Excerpted text:
══════

Writing this essay should not consume days of your life at a time. Sometimes, if you’re stuck or have just finished a new draft, you’ll need a break. Feel free to take a walk, hang out with friends, or do things you enjoy.
Even after you think you finished an essay, take a couple of days away from it before coming back to read it with fresh eyes. You’ll see your writing in a new light, and either love it just as much or detest it with every fiber of your being.
Don’t be afraid to scrap essays. If you find that your original message is getting lost, return to it and simplify your essay accordingly. Some of the best essays written occur at 2 AM in the morning, with a completely different angle and idea than you had originally come up with.
Peer-Editing and Professional Help
You’ll want to ask 2-3 trusted friends and maybe 1-2 teachers to read your essay and to get feedback from – on things like grammar and overall writing quality.

══════

Set problem 1: In the essay-writing advice, how many teachers should you ask to read your essay?
Set problem 2: Return the portion of the essay-writing advice starting at "Writing this essay" and ending at "come up with.".
Set problem 3: Write the next part of the essay-writing advice, picking up right after its final sentence.

══════

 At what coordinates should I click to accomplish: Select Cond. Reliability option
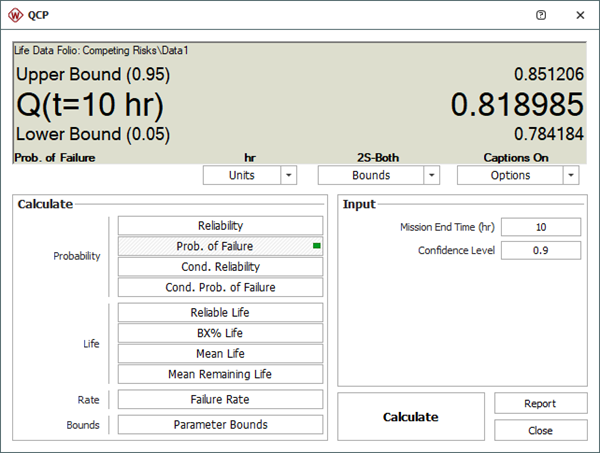pos(220,267)
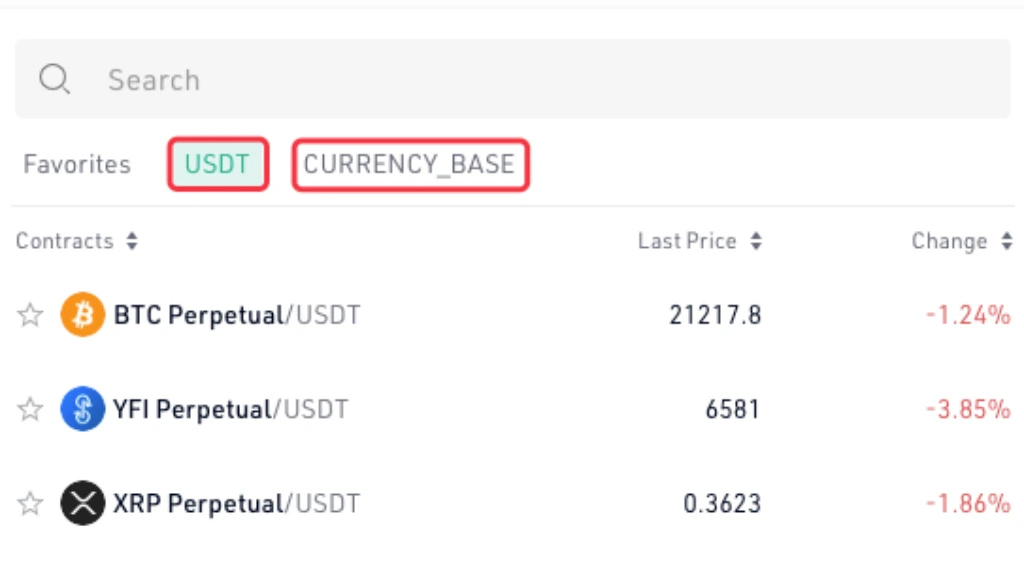This screenshot has width=1024, height=576.
Task: Click the YFI coin icon
Action: (83, 409)
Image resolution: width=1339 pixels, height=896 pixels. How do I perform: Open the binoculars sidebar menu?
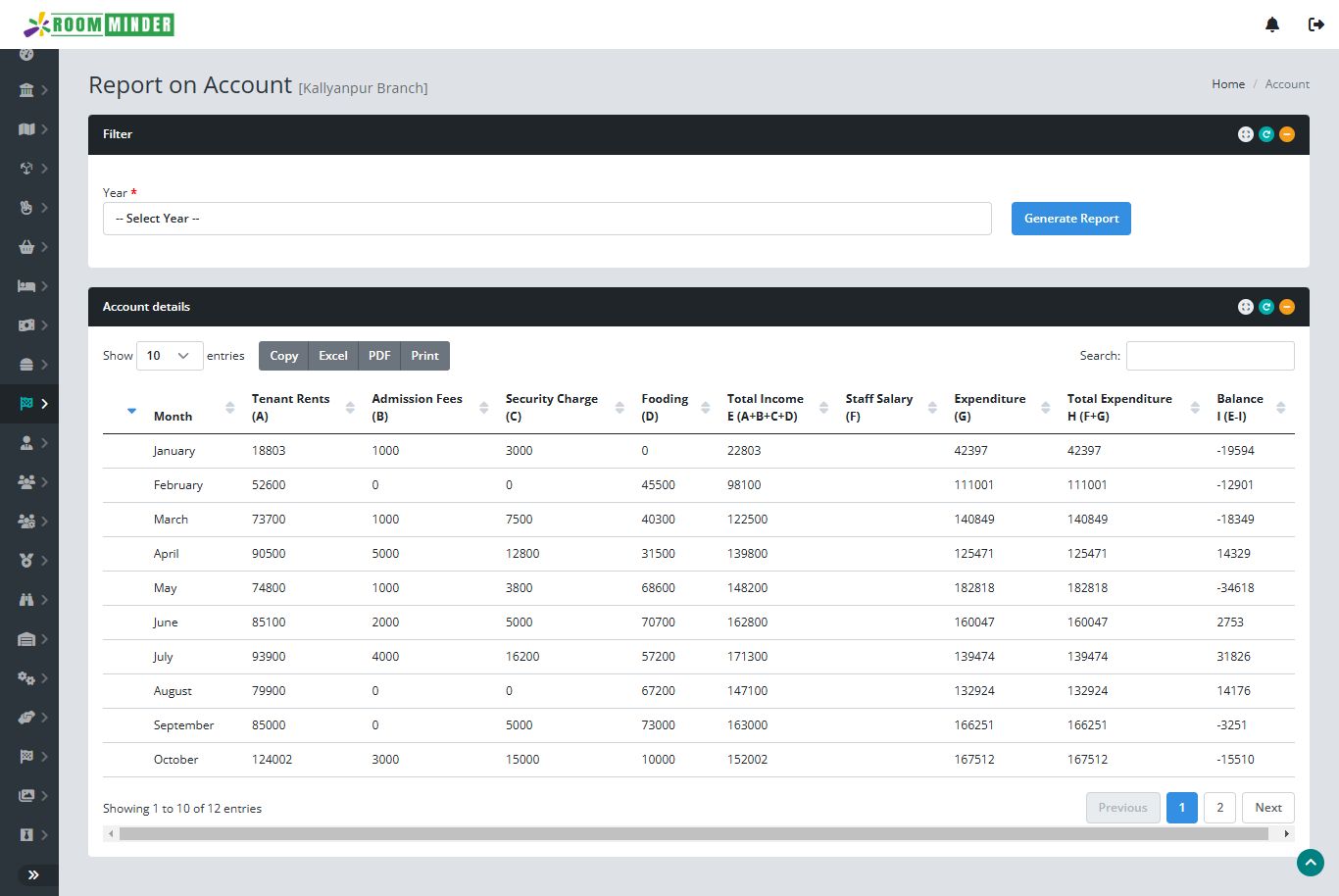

══════

Task output 1: One or two teachers.

Task output 2:
Writing this essay should not consume days of your life at a time. Sometimes, if you’re stuck or have just finished a new draft, you’ll need a break. Feel free to take a walk, hang out with friends, or do things you enjoy.
Even after you think you finished an essay, take a couple of days away from it before coming back to read it with fresh eyes. You’ll see your writing in a new light, and either love it just as much or detest it with every fiber of your being.
Don’t be afraid to scrap essays. If you find that your original message is getting lost, return to it and simplify your essay accordingly. Some of the best essays written occur at 2 AM in the morning, with a completely different angle and idea than you had originally come up with.

Task output 3:
Tip: Ask friends/teachers what they think the main message of your writing is – if they don’t know, or they’re getting the wrong one, then your essay has taken a wrong turn.
Sometimes you’ll get advice that you don’t agree with. Trust yourself! We’ve both had teachers tell us that the style of our writing was disagreeable, and should be changed – however, we didn’t always end up listening to the advice of others. Take everything they say with a grain of salt. What’s most important about the essay is that you like it.
Others will choose to hire professional help. Neither of us did, but it’s something that certain people might find helpful. It’s all up to you. Just make sure that you’re doing the writing and that your opinion still comes out on top.